In a storybook village, young Chris (Paul O’Keefe) is sick of being poor. He watches his shoemaker father (Jack Gilford) slave away for a bullying customer (Margaret Hamilton - the witch from The Wizard of Oz (1939)), and struggle to pay the Pie Man (Ray Bolger - the scarecrow from Wizard of Oz. What is this, a reunion?) for a single pie. Chris believes his wishes will come true if only he can find the legendary Garden of Paradise. One night, the Sandman (Cyril Ritchard) promises to show the way, leading him on an enchanted journey rendered in stop-motion “Animagic”. Shipwrecked, Chris is rescued by the Little Mermaid (Hayley Mills), who brings him to an undersea kingdom ruled by Father Neptune (Burl Ives - a Rankin-Bass regular). To save his life, the lovestruck Little Mermaid makes a deal with the Sea Witch (Tallulah Bankhead), but Chris leaves her heartbroken on the rocky shore.

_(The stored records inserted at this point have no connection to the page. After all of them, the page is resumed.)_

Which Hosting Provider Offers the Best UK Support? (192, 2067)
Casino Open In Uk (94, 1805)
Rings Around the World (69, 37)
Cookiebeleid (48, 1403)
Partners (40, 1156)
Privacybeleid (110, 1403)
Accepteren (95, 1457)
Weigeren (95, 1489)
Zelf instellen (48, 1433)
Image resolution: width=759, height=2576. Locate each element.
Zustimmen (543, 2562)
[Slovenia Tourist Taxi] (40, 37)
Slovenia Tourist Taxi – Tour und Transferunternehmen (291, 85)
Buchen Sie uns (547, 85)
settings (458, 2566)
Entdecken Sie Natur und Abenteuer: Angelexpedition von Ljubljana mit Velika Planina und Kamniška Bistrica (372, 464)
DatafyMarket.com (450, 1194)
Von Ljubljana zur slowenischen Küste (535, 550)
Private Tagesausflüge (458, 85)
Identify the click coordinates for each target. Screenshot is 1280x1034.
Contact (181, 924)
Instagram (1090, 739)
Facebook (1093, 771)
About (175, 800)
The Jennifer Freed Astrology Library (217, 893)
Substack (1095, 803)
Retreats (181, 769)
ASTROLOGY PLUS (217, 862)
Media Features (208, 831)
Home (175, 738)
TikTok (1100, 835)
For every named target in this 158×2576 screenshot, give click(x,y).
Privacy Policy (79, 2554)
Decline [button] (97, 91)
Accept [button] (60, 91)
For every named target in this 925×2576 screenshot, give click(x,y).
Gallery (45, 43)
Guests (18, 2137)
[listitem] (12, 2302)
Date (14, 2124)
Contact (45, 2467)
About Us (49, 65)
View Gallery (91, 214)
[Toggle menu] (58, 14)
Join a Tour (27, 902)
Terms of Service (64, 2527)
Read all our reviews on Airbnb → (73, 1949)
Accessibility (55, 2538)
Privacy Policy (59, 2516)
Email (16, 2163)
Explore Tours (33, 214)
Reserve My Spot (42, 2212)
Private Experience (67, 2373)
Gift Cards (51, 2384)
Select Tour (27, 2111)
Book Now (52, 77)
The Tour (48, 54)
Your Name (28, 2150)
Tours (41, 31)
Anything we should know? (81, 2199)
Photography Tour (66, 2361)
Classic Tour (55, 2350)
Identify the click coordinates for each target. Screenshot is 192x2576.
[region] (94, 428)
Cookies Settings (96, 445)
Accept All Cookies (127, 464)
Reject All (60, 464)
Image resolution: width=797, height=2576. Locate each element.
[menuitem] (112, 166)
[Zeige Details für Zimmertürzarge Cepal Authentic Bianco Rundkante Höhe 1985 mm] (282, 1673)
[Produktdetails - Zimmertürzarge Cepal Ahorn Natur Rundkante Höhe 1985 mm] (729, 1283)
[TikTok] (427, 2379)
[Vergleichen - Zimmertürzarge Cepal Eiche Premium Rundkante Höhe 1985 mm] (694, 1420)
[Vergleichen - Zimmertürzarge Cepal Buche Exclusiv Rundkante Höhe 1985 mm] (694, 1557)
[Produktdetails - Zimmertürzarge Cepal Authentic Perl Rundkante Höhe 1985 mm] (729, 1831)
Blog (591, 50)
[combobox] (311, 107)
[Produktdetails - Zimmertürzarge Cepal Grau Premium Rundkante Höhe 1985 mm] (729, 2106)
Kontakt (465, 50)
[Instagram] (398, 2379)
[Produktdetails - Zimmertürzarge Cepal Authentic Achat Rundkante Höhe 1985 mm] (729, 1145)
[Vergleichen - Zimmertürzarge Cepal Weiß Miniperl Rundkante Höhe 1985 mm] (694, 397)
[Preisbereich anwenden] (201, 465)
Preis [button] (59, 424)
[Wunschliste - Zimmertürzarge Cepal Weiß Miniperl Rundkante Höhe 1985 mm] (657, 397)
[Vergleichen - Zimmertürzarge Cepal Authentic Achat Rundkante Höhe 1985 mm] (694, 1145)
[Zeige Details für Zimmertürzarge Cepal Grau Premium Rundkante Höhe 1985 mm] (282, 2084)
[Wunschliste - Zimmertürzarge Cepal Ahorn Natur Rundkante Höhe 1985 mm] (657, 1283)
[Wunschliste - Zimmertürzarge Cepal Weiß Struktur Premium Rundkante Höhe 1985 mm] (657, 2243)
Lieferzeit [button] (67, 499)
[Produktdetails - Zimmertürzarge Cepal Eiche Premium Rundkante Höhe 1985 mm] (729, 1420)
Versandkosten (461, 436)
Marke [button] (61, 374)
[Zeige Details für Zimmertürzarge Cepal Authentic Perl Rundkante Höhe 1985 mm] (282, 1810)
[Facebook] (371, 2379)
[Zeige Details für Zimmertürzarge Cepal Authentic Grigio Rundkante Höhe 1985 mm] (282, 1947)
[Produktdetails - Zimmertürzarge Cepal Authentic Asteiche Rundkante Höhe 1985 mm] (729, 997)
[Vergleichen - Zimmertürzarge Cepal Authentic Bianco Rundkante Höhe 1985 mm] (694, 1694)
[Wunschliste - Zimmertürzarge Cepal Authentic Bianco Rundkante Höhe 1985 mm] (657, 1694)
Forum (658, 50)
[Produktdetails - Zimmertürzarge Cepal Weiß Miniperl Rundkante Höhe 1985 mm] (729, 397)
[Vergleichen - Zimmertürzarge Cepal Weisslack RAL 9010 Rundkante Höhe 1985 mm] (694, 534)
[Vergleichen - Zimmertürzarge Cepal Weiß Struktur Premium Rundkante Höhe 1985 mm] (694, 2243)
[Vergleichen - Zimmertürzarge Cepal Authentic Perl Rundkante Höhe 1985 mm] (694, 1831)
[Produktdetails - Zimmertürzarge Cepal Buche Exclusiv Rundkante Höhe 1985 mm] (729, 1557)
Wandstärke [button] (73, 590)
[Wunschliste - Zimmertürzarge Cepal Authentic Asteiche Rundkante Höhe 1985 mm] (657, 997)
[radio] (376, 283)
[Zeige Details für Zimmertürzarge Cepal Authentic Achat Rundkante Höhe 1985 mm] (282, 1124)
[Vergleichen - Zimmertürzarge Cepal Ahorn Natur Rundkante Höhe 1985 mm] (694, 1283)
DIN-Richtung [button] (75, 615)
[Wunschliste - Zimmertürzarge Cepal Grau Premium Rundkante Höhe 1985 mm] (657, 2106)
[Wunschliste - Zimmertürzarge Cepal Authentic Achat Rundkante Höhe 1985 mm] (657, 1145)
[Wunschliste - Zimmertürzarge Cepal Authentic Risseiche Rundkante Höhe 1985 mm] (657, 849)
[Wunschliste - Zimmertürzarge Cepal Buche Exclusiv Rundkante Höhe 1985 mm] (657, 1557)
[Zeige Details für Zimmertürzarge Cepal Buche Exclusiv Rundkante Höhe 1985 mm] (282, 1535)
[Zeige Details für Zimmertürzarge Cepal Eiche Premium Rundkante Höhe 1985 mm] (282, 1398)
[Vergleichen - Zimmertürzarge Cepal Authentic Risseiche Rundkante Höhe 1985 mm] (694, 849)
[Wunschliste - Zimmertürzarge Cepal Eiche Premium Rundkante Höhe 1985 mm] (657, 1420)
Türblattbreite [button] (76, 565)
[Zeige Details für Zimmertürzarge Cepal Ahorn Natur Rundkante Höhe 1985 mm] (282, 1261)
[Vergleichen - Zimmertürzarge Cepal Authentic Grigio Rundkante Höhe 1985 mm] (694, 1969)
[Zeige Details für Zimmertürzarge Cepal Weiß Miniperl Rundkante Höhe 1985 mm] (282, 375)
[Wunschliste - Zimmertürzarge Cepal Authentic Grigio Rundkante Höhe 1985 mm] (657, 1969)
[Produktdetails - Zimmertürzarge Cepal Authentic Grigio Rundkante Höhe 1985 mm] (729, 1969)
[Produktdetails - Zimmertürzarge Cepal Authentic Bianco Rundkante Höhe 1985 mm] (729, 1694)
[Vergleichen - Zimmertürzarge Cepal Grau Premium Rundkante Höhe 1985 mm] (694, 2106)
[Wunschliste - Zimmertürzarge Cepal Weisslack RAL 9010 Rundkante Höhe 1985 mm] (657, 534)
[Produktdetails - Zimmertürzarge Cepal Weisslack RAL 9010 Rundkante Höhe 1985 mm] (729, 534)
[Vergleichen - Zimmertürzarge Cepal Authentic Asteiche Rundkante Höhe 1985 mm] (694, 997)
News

Next, Chris hooks up with two, shifty salesmen (Terry-Thomas and Victor Borge) and helps sell their ‘invisible’ robe to the gullible Emperor (Ed Wynn). Left to deal with an angry mob, Chris escapes when pretty, pint-sized Thumbelina (Patty Duke - O’Keefe’s regular co-star on The Patty Duke Show) shrinks him down. They fall in love, but run afoul of a sneaky Rat (Boris Karloff - who rejoined Rankin-Bass for Mad Monster Party? (1967)) who schemes to marry Thumbelina off to his wealthy friend, Mole (Sessue Hayakawa - from Bridge Over The River Kwai (1957)!). A bird, whose life Thumbelina saved, is set to take her to the kingdom of fairies, while Chris ditches his girlfriend and finally reaches the Garden of Paradise. Here, Chris learns the knowledge it offers comes with a price…
The Daydreamer doesn’t go the Disney route and try to sugar-coat the sometimes harsh, often melancholy nature of Hans Anderson’s stories. Our hero Chris behaves like a selfish jerk, casting friends and loved ones aside in ruthless pursuit of his goal. Yet far from being detrimental, this aspect underlines the fiercely moral subtext to Chris’ journey. With admirable economy, Rankin-Bass streamline Anderson’s fairytales into an episodic narrative that builds life-lessons to cumulative effect. As with all great fantastical journeys it isn’t the destination that matters, it’s the journey - something Chris only comes to realise near the end. The central message, that hard work, selflessness and love will always trump greed, self-centredness and apathy, isn’t trite but necessary in an age when fairytale characters have been turned into misogynistic caricatures.
Appropriately dreamy in tone, the film is paced like a leisurely stroll on a warm summer’s day, which may alienate those accustomed to the whiz-bang pyrotechnics of CG cartoons. Episodes range from poetic (Patty Duke’s earnest vocals perfectly pitch Thumbelina’s plight), slapstick (a chorus of bats sing in praise of the Mole’s gloomy lair), and achingly sad (Hayley Mills is an ideal Little Mermaid - you could find yourself welling up…). After a strong start, the live action inserts, particularly a subplot involving a an ogre-like gamekeeper, threaten to derail the smooth flowing narrative. However, the animated sequences keep things on track. Movie buffs should relish the starry cast and youngsters can delight in the jaunty musical numbers, moments of magic and whimsy, plus a surreal interlude involving a giant, monster frog.